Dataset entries
● ● ● ● ● ● ●

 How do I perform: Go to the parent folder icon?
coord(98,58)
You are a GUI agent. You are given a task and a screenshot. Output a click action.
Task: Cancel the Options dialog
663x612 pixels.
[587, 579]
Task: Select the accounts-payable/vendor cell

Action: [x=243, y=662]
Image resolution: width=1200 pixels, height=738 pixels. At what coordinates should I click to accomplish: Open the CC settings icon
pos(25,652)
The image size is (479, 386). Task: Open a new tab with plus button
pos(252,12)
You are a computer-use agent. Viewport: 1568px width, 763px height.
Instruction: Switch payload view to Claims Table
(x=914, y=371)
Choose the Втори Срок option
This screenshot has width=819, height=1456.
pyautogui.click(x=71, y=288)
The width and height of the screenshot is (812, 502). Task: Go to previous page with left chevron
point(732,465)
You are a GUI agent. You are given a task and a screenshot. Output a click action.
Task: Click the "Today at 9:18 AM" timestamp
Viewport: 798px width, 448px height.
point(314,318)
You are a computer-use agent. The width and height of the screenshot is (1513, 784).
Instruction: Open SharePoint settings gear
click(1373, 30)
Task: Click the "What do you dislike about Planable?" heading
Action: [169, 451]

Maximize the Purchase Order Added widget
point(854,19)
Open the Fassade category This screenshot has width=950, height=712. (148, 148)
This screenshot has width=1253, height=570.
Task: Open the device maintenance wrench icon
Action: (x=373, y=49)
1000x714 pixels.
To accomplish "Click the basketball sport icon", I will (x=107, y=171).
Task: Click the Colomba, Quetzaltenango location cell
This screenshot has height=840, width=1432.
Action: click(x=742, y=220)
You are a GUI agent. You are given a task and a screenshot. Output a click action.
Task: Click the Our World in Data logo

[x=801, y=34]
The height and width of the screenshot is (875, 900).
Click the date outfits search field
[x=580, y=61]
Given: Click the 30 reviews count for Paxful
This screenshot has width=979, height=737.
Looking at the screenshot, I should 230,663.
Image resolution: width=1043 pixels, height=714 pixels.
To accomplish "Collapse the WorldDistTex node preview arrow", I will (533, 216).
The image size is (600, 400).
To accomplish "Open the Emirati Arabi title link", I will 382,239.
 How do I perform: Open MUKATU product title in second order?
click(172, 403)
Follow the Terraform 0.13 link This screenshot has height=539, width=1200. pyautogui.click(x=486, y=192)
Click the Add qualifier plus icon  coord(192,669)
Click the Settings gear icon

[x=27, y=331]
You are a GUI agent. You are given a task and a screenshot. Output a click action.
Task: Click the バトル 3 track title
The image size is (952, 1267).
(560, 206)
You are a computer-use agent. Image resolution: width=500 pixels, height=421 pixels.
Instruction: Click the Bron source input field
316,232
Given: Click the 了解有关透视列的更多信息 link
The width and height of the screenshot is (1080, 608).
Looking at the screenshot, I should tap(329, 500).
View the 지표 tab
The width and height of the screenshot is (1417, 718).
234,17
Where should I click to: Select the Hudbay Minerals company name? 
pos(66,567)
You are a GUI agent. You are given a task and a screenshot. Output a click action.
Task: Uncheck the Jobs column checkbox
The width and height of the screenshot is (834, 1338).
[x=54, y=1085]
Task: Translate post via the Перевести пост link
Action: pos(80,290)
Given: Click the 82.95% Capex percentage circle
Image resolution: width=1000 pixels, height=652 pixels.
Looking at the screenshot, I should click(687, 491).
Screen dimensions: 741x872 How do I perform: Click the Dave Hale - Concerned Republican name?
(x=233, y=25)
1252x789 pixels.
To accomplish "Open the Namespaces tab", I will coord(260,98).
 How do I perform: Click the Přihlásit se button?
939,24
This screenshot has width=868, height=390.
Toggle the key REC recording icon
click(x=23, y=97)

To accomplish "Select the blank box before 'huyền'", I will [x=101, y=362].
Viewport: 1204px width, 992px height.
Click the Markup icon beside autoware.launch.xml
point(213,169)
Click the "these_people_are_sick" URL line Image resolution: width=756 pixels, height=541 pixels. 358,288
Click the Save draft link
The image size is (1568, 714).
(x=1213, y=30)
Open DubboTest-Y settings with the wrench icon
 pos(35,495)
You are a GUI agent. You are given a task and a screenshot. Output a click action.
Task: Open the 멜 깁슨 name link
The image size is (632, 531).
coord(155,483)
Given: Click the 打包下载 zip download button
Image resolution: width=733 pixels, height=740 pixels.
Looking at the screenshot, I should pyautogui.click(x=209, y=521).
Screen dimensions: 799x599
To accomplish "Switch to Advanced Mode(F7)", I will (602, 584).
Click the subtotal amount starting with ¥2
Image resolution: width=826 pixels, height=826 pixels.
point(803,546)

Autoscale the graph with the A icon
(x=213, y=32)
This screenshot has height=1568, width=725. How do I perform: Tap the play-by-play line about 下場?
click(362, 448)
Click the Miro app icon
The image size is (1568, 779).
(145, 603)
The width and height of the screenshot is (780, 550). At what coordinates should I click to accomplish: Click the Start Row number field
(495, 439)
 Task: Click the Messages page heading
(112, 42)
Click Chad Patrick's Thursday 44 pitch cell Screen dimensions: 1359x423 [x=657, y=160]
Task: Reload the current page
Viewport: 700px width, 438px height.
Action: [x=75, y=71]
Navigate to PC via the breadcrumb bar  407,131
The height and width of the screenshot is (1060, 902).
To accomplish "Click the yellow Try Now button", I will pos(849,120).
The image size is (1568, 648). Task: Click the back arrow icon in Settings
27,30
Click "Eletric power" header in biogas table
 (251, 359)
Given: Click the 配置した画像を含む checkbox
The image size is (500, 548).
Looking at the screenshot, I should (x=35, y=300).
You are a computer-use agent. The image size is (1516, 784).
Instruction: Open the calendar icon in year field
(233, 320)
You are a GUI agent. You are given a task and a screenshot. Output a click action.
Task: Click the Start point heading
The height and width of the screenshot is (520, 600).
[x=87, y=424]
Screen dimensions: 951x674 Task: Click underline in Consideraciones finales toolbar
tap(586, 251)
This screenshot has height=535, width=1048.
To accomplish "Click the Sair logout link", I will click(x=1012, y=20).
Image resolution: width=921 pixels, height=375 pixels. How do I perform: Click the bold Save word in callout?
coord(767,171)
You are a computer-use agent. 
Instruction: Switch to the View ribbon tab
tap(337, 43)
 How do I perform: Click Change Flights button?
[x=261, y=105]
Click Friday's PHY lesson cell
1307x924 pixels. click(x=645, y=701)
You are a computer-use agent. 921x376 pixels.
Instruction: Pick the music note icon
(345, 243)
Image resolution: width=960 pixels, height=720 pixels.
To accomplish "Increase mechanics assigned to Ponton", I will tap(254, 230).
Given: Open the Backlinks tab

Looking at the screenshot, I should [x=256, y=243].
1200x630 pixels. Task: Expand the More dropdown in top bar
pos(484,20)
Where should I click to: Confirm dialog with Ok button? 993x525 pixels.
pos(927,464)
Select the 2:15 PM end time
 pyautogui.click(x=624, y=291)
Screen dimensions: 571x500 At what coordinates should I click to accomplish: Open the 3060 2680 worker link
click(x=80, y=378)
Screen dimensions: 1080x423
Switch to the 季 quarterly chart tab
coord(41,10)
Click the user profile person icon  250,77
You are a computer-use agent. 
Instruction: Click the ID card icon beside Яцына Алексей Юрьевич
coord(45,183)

● ● ● ● ● ● ●

Your task:
Where a line above holds the string "computer", show that line.

Reply:
You are a computer-use agent. Viewport: 1568px width, 763px height.
You are a computer-use agent. The width and height of the screenshot is (1513, 784).
You are a computer-use agent. Image resolution: width=500 pixels, height=421 pixels.
You are a computer-use agent. The image size is (1516, 784).
You are a computer-use agent. 
You are a computer-use agent. 921x376 pixels.
You are a computer-use agent. 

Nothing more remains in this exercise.